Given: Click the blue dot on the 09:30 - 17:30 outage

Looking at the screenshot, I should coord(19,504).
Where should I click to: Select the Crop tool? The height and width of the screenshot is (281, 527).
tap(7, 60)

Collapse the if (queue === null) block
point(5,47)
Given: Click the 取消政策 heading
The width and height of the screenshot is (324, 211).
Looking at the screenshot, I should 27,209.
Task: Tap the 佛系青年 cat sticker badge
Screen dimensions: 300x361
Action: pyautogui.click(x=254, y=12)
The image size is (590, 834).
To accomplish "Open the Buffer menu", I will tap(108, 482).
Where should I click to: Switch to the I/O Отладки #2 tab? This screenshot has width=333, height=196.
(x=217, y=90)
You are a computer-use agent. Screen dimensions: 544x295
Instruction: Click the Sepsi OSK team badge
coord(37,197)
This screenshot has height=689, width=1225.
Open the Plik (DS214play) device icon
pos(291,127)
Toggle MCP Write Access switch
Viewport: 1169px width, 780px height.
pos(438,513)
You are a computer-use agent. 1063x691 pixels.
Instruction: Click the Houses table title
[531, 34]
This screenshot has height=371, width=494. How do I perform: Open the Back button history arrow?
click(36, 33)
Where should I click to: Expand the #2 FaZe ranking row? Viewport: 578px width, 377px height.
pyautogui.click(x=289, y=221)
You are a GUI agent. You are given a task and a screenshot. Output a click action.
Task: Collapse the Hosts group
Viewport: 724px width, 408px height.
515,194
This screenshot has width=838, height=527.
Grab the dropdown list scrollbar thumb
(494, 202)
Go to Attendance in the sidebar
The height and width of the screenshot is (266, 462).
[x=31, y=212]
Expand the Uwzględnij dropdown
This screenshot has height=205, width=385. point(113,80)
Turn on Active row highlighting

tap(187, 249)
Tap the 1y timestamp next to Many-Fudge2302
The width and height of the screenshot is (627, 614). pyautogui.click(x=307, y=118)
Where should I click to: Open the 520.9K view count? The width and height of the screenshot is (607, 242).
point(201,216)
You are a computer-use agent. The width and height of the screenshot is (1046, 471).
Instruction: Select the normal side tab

= Task details =
In the entries above, copy each line that contains the string "agent".

= Finished task =
You are a computer-use agent. Screen dimensions: 544x295
You are a computer-use agent. 1063x691 pixels.
You are a GUI agent. You are given a task and a screenshot. Output a click action.
You are a computer-use agent. The width and height of the screenshot is (1046, 471).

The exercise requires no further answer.